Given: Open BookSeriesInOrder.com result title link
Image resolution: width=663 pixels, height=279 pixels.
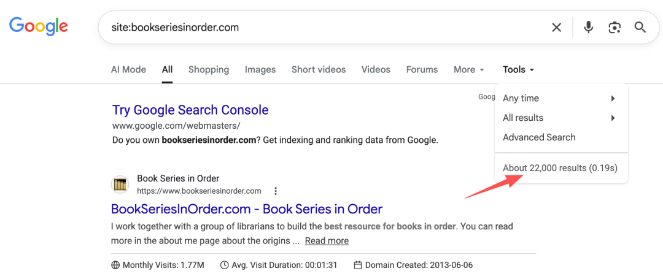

...

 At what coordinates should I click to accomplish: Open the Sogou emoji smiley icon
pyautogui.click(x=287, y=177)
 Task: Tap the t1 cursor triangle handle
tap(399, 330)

==

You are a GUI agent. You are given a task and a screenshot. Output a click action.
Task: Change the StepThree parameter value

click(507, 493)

> _What is being asked_:
The expected answer is an exact copy of the lines above, beginning at the line with "Given: Open BookSeriesInOrder.com" and ending at the line with "Image resolution: width=663", with both ends in.

> _Result below_:
Given: Open BookSeriesInOrder.com result title link
Image resolution: width=663 pixels, height=279 pixels.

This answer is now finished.